Southwest Airlines jetliner taxis down a runway to take off from Denver International Airport Tuesday, July 5, 2022, in Denver. (AP Photo/David Zalubowski)

Southwest Airlines announced a new policy Thursday the company hopes will help make travel more flexible amid the ongoing pandemic (and yet another surge of the coronavirus). The airline said flight credits will now be without expiration dates.
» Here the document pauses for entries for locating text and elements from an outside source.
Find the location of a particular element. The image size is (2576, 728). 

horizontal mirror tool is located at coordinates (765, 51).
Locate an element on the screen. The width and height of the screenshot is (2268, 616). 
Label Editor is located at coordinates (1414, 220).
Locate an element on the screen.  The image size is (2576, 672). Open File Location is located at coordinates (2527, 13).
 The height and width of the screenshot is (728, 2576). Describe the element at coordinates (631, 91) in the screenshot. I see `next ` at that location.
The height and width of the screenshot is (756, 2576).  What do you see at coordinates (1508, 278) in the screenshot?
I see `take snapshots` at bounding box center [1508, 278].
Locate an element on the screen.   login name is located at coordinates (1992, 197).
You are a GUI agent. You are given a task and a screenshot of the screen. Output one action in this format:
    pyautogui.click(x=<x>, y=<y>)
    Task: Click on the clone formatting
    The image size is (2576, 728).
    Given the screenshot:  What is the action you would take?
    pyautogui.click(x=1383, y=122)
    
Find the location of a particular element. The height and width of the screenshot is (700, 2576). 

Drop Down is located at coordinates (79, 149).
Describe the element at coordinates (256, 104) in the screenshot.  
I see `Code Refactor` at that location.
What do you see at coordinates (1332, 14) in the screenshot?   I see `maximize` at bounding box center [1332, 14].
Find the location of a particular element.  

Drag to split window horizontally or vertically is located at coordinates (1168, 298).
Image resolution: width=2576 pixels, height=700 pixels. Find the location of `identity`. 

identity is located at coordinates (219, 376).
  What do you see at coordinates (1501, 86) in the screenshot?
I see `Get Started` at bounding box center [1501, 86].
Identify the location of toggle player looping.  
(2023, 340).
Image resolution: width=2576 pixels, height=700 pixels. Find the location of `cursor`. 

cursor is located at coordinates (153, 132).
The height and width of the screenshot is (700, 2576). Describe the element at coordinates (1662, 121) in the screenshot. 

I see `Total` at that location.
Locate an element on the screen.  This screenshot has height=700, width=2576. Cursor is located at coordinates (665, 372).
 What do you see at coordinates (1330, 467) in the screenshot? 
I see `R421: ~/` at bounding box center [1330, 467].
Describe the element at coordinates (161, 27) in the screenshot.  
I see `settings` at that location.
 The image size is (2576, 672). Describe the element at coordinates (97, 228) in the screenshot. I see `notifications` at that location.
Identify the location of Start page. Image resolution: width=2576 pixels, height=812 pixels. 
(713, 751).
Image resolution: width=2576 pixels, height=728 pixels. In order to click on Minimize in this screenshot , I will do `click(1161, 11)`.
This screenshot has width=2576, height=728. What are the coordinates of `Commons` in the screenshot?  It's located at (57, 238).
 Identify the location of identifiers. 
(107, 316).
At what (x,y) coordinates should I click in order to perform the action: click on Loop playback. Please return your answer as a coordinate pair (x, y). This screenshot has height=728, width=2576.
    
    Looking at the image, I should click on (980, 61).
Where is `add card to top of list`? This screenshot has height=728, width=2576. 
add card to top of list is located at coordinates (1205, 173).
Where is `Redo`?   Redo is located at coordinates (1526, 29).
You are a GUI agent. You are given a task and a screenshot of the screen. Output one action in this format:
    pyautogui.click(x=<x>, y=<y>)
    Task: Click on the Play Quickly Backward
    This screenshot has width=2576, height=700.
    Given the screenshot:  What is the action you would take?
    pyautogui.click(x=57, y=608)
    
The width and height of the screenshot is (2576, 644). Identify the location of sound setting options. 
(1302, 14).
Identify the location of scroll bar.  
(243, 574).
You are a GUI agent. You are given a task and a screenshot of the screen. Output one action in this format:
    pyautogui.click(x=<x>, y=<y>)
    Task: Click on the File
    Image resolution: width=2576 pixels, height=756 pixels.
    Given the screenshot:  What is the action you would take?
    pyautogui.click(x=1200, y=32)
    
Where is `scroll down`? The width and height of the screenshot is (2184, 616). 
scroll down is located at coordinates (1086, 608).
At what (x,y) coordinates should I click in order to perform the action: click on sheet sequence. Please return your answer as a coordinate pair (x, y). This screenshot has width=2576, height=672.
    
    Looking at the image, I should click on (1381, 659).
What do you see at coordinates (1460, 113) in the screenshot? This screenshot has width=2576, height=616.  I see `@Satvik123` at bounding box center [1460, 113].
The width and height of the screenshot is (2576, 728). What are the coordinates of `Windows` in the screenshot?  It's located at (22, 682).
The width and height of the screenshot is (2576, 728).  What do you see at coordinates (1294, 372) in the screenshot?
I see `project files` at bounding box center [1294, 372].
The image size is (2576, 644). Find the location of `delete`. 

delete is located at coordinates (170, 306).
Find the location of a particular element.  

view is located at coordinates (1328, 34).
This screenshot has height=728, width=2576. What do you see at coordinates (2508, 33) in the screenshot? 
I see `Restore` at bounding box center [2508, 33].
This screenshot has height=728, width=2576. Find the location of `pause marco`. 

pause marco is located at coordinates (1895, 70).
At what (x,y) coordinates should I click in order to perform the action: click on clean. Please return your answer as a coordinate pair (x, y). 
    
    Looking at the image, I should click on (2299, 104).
The new policy will automatically apply to flight credits issued after Thursday (July 28). Customers with existing credit on their accounts also benefit, and don’t need to do anything – the credit will automatically transition to the kind that doesn’t expire. (If you got credit for a change of plans a few years ago that went unused and expired on July 27 or earlier, you’re out of luck.)


The credit in customers’ accounts will say it expires on Dec. 31, 2040, but that’s just a “placeholder expiration date” until the airline’s systems can be upgraded, the company said in a press release.

“Beginning today, July 28, 2022, Southwest Customers will begin seeing a placeholder expiration date of December 31, 2040, on valid flight credits ahead of additional work later this year that will update technology systems to altogether remove expiration dates on flight credits.

The airline teased the policy on Twitter before making it official, saying, “One like and we’ll eliminate expiration dates on all current and future flight credits.”

Less than a minute later they made it official: “Okay fine, we were gonna do it anyway.”

Southwest said it is the only U.S. airline to introduce such a policy.

You’re eligible for credit anytime you cancel a flight more than 10 minutes before its scheduled departure, the fine print in Southwest’s announcement on flight credits reads.